JPA Best Practices - JSONB Mapping

How to use CockroachDB JSONB data type with JPA and Hibernate

·

7 min read

Introduction

This article is part five of a series of data access best practices when using JPA and CockroachDB. Although most of these guidelines are fairly framework and database agnostic, it’s mainly targeting the following Java technology stack:

  • JPA 2 and Hibernate 5

  • Spring Boot 2.7

  • Spring Data 2.7

  • JDK 1.8

  • CockroachDB v22

Example Code

The code examples are available on GitHub.

Chapter 5: JSONB

CockroachDB supports storing, manipulating and indexing JSON documents through the JSONB data type. This is useful for storing and querying unstructured JSON documents alongside structured elements.

In this chapter, we will take a look at how to map and use the JSONB data type with Hibernate 5 and JPA. If you are using Hibernate 6, then there's a built-in type available via the @JdbcTypeCode annotation. For this article, we are going to use a custom UserType to achieve the same thing.

Let's first take a look at the table schema:

create table journal
(
    id         STRING PRIMARY KEY AS (payload ->> 'id') STORED, 
    event_type varchar(15) not null,
    payload    json,
    tag        varchar(64),
    updated    timestamptz default clock_timestamp(),
    INVERTED INDEX event_payload (payload)
);

create index idx_journal_main on journal (event_type, tag) storing (payload);

This table stores journal entries in the form of JSON event payloads. Think of it like an event store as part of an event-driven system design. There are a few things to highlight. First off, we are using a computed primary index column (id) that projects into the JSONB document in the payload column. That way, we use a common string in the JSON documents as the table's primary key.

The JSON document for each row is stored in the payload column, on which we also apply a Generalized Inverted Index or GIN index. Generalized inverted indexes store mappings from values within a container column (such as the payload JSONB document) to the row that holds that value.

Finally, we use a Covering Index storing the payload to avoid index joins when filtering on event type and tag in queries.
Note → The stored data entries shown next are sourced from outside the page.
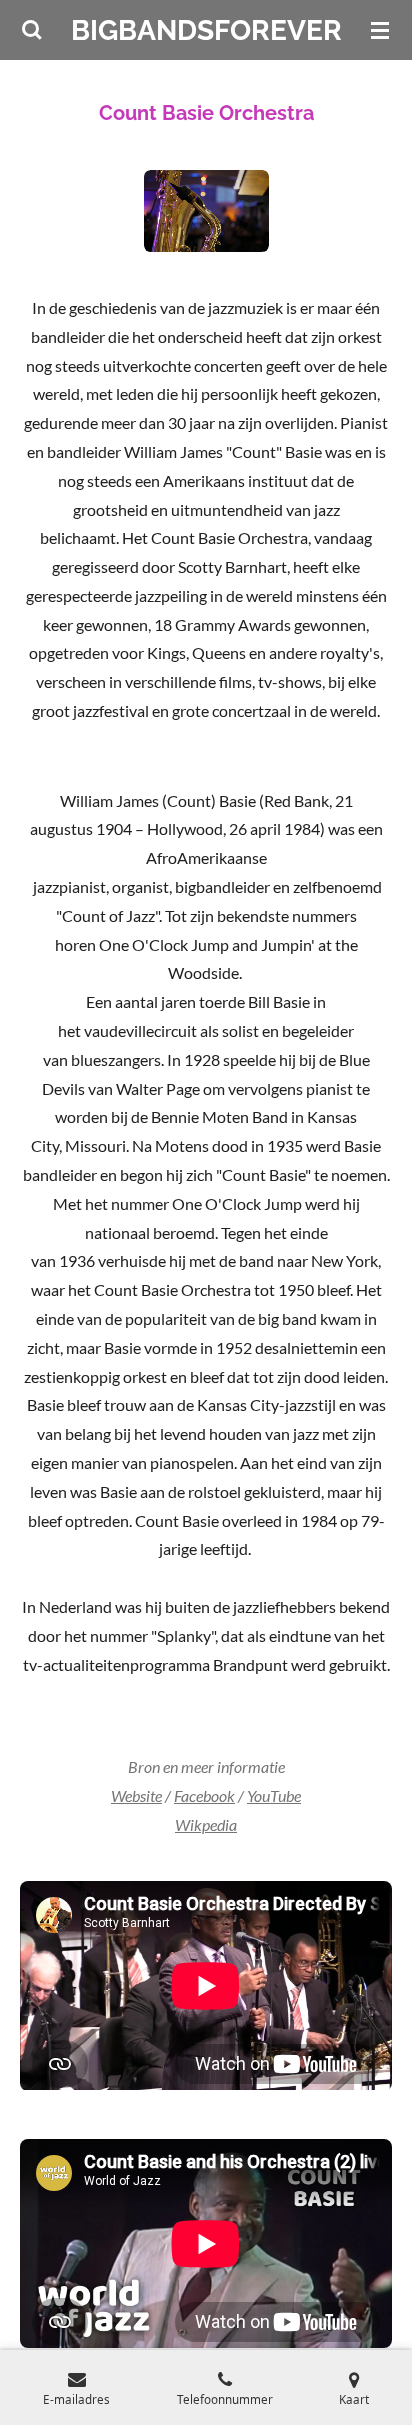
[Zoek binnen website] (32, 30)
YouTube (274, 1795)
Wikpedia (206, 1824)
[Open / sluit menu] (380, 30)
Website (136, 1795)
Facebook (204, 1795)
All this indexing isn't needed for the Hibernate mapping example, but more to show a few indexing techniques for unstructured JSONB documents.

Next, let's look at the Journal entity mapped against this table, which is modeled as an abstract type:

@Entity
@Table(name = "journal")
@Inheritance(strategy = InheritanceType.SINGLE_TABLE)
@DiscriminatorColumn(
        name = "event_type",
        discriminatorType = DiscriminatorType.STRING,
        length = 15
)
@MappedSuperClass
public abstract class Journal<T> {
    @Id
    @GeneratedValue(strategy = GenerationType.IDENTITY) 
    private String id;

    @Column(name = "tag")
    private String tag;

    @Basic
    @Column(name = "updated")
    private LocalDateTime updated;

    @Type(type = "jsonb")
    @Column(name = "payload")
    @Basic(fetch = FetchType.LAZY)
    private T event;
...
}

The reason it's abstract is that we are using the JPA single inheritance strategy with the event_type column as a discriminator. That means we can use a single table to host a hierarchy of entity types. In this case, there are only two: The first one is a journal of accounts and the second is a journal of monetary transactions towards accounts. We are storing the account and transaction models serialized into binary JSON format, rather than decomposing the model into a normalized table structure like account, transaction and transaction_item.
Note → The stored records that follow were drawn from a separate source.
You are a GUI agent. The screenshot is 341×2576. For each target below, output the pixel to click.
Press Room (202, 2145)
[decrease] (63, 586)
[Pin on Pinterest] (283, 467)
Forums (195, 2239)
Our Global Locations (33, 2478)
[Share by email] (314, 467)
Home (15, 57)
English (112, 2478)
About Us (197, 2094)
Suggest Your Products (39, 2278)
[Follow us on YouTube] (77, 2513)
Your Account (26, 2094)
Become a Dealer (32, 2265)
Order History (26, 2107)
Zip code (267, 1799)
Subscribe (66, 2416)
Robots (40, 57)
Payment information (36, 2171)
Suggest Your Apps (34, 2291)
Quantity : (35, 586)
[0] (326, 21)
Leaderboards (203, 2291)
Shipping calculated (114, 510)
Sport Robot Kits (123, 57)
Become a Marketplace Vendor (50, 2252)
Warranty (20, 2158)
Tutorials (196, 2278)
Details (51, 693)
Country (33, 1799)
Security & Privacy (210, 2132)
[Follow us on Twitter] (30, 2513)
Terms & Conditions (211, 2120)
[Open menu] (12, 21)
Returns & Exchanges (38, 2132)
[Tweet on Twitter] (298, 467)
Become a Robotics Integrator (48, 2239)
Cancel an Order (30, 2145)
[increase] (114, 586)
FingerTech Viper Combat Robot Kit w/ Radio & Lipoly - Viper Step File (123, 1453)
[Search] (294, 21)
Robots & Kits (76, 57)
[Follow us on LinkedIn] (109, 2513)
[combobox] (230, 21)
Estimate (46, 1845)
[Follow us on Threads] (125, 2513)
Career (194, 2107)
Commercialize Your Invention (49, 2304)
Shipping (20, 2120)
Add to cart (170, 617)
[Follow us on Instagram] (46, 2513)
JSONB using Hibernate 4 or 5

As mentioned you can use the @JdbcTypeCode(SqlTypes.JSON) since Hibernate 6 to map arbitrary objects to JSONB columns. For earlier Hibernate versions (4 and 5), you will need to use a custom UserType which we are going to do next.

First of all, you have to implement the methods sqlTypes() and returnedClass(),which tells Hibernate what SQL type and Java class to use for the mapping. In this case, we use different entity subclasses, so the returnedClass is left abstract. Later we'll define a concrete subclass per entity level.
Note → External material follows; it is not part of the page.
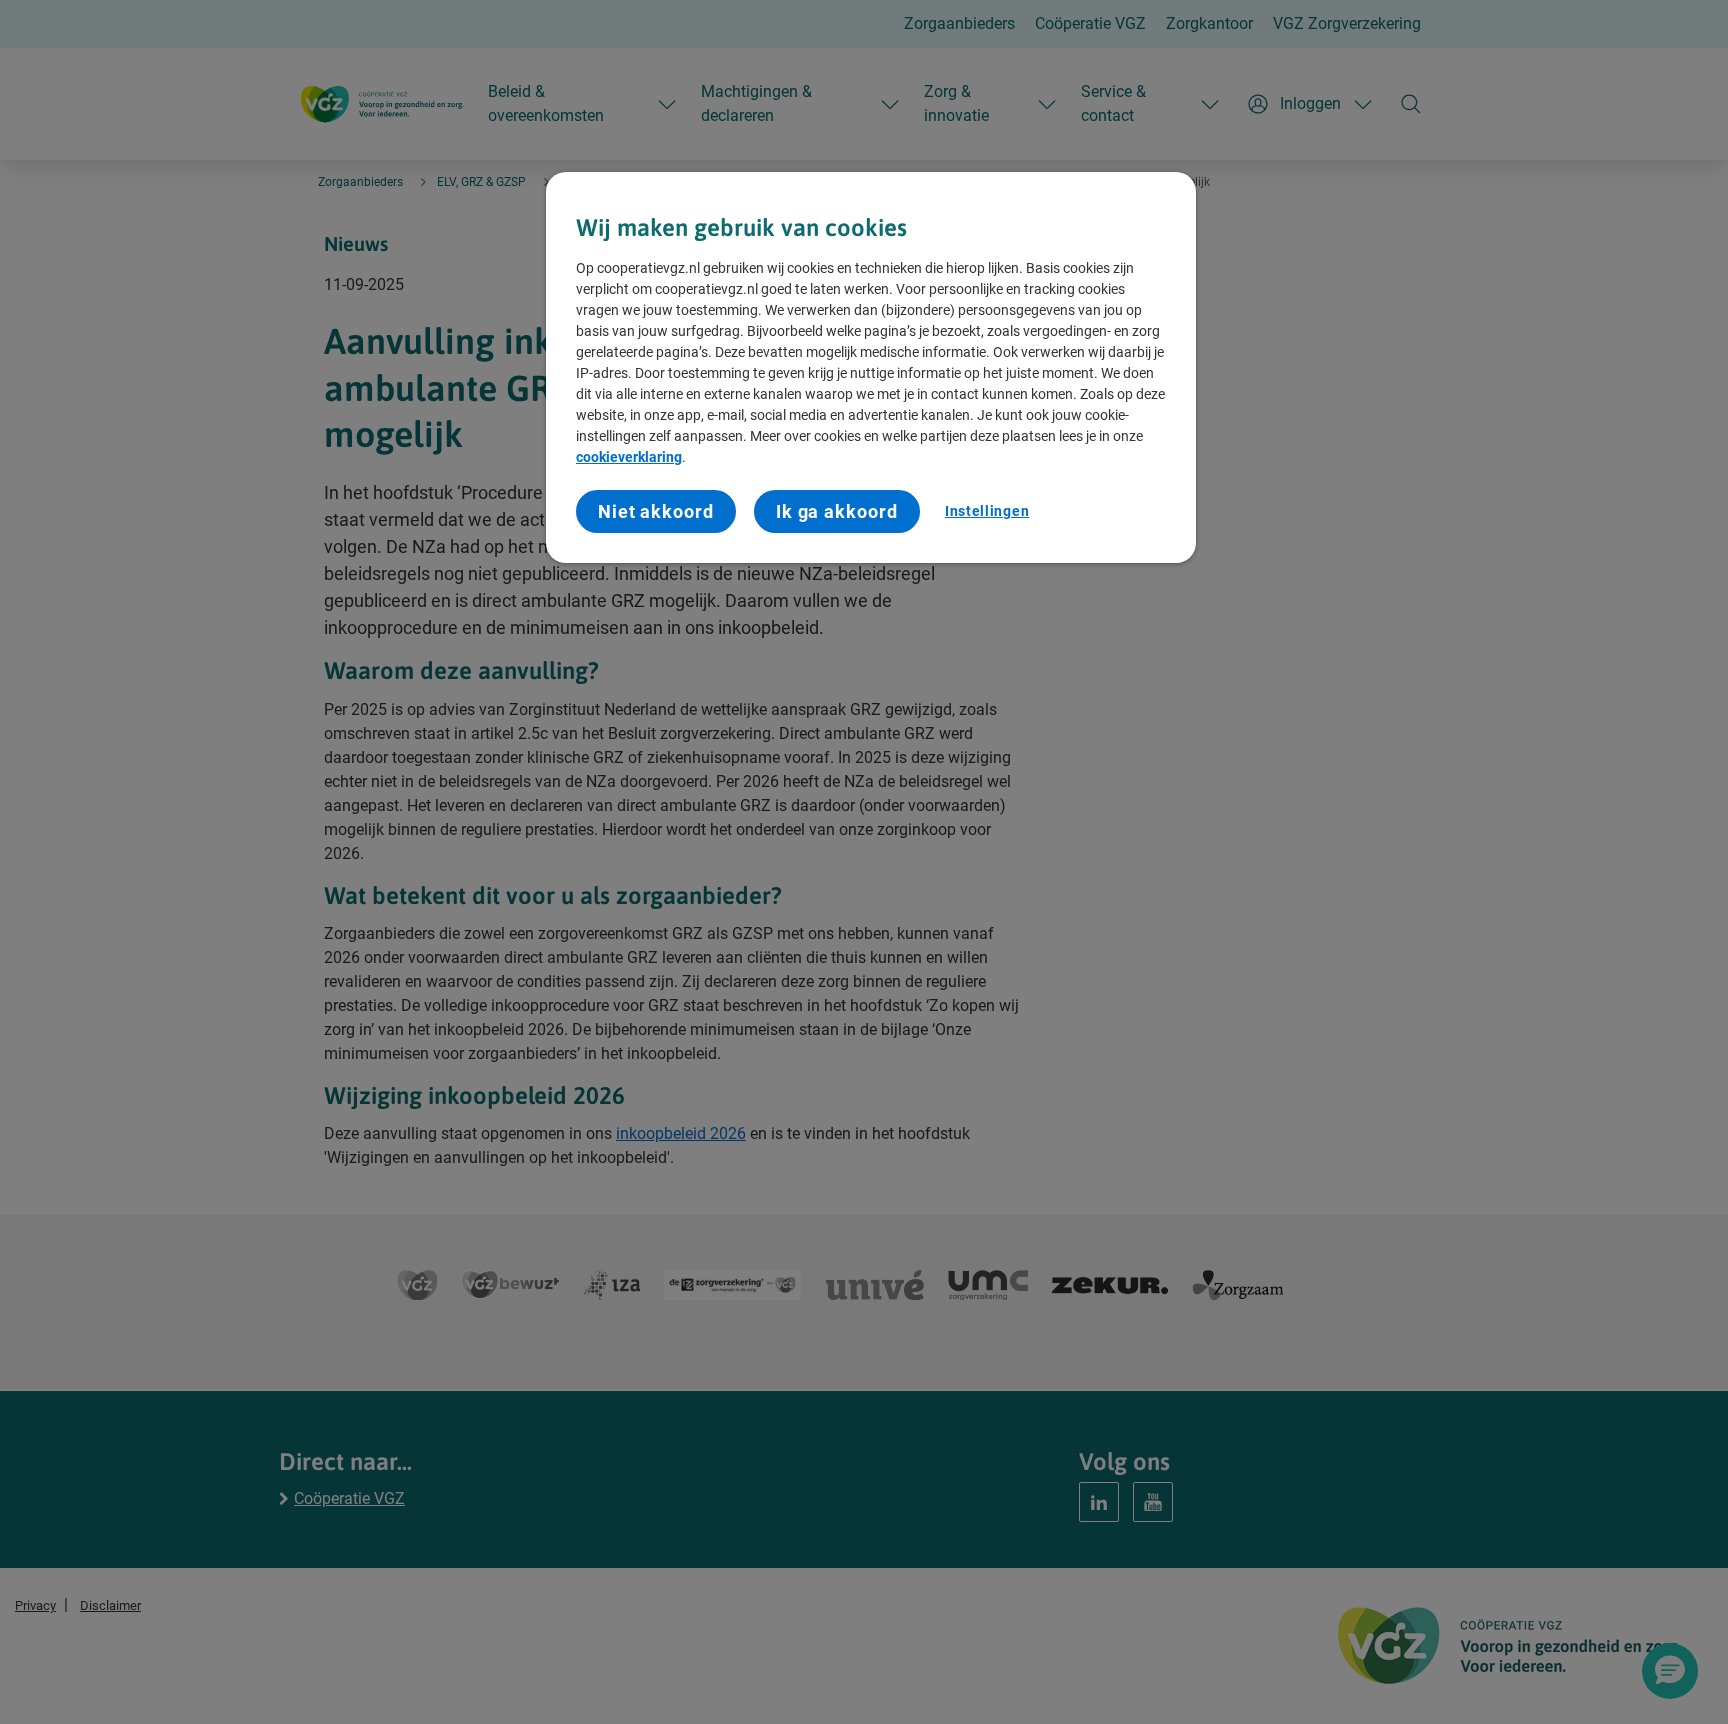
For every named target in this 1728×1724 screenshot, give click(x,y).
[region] (871, 368)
public abstract class AbstractJsonDataType<T> implements UserType {
    @Override
    public int[] sqlTypes() {
        return new int[] {Types.JAVA_OBJECT};
    }

    @Override
    public abstract Class<T> returnedClass();
...
}

The next methods are nullSafeGet and nullSafeSet, used for reading and writing respectively.

    @Override
    public Object nullSafeGet(ResultSet rs, String[] names, SharedSessionContractImplementor session, Object owner)
            throws HibernateException, SQLException {
        final String cellContent = rs.getString(names[0]);
        if (cellContent == null) {
            return null;
        }
        TypeDef typeDef = AnnotationUtils.findAnnotation(owner.getClass(), TypeDef.class);
        Class<?> clazz = typeDef != null ? typeDef.defaultForType() : returnedClass();
        try {
            if (isCollectionType()) {
                JavaType type = mapper.getTypeFactory().constructCollectionType(List.class, returnedClass());
                return mapper.readValue(cellContent.getBytes("UTF-8"), type);
            }
            return mapper.readValue(cellContent.getBytes("UTF-8"), clazz);
        } catch (Exception ex) {
            throw new HibernateException("Failed to deserialize json to " + clazz.getName(), ex);
        }
    }

    @Override
    public void nullSafeSet(PreparedStatement ps, Object value, int index, SharedSessionContractImplementor session)
            throws HibernateException, SQLException {
        if (value == null) {
            ps.setNull(index, Types.OTHER);
            return;
        }
        try {
            StringWriter w = new StringWriter();
            mapper.writeValue(w, value);
            w.flush();
            ps.setObject(index, w.toString(), Types.OTHER);
        } catch (Exception ex) {
            throw new HibernateException("Failed to serialize " + value.getClass().getName() + " to json", ex);
        }
    }

Finally, the deepCopy method is important to implement in such a way it creates a separate byte-level copy of supplied object references. In this case by serializing and deserializing to/from JSON.

    @Override
    public Object deepCopy(final Object value) throws HibernateException {
        try {
            if (isCollectionType()) {
                JavaType type = mapper.getTypeFactory().constructCollectionType(List.class, returnedClass());
                return mapper.readValue(mapper.writeValueAsString(value), type);
            }
            return mapper.readValue(mapper.writeValueAsString(value), returnedClass());
        } catch (IOException ex) {
            throw new HibernateException(ex);
        }
    }

There's some additional code to handle collection types which enables the use of List<MyObject> element type of fields.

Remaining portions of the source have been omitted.